The mass of S in 38.8 g $Na_{2}SO_{3}$ is 9.85 g.
Therefore 38.8 g $Na_{2}SO_{3}$ contains more S than 40.8 g $CaSO_{4}$.
Work Step by Step
Strategy: To find which of the given amounts of compaunds contains more S : 1- find the Molar mass of each compound 2- Calculate the percentage of S in each 3 - Calculate the amount of S in the given amount of each compound 4 - Compare the amounts
Calcium sulfate $CaSO_{4}$.
Molar mass $CaSO_{4}$ = 1 x 40.0 + 1 x 32.0 + 4 x 16.0
Molar mass $CaSO_{4}$ = 136 g/mol
Mass percentage S ( in $CaSO_{4}$) = $\frac{mass_(1 mole S)}{Molar mass_(CaSO_{4})}$$\times$ 100%
Mass percentage S ( in $CaSO_{4}$) = $\frac{mass_(1\times32.0)}{136}$$\times$ 100%
Mass percentage S ( in $CaSO_{4}$) = 23.5%
The mass of S in 40.8 g in $CaSO_{4}$ is 23.5% of 40.8:
23.5%$\times$40.8g = $\frac{23.5}{100}\times40.8g$
The mass of S in 40.8 g $CaSO_{4}$ is 9.60 g.

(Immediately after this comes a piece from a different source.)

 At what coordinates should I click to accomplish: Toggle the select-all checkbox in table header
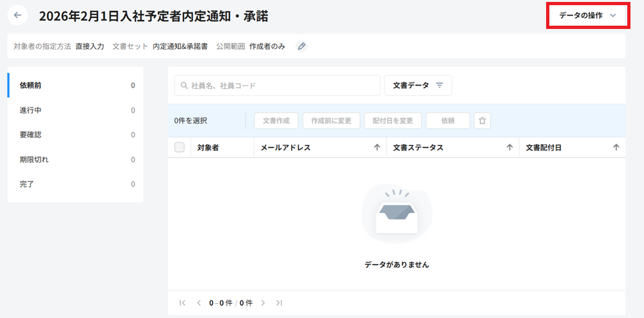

Sodium sulfite $Na_{2}SO_{3}$.
Molar mass $Na_{2}SO_{3}$ = 2 x 23.0 + 1 x 32.0 + 3x 16.0
Molar mass $Na_{2}SO_{3}$ = 126 g/mol
Mass percentage S ( in $Na_{2}SO_{3}$) = $\frac{mass_(1 mole S)}{Molar mass_(Na_{2}SO_{3})}$$\times$ 100%
Mass percentage S ( in $Na_{2}SO_{3}$) = $\frac{mass_(1\times32.0)}{126}$$\times$ 100%
Mass percentage S ( in $Na_{2}SO_{3}$) = 25.4%
The mass of S in 38.8 g in $Na_{2}SO_{3}$ is 25.4% of 38.8:
25.4%$\times$38.8g = $\frac{25.4}{100}\times38.8g$
The mass of S in 38.8 g $Na_{2}SO_{3}$ is 9.85 g.
Therefore 38.8 g $Na_{2}SO_{3}$ contains more S than 40.8 g $CaSO_{4}$.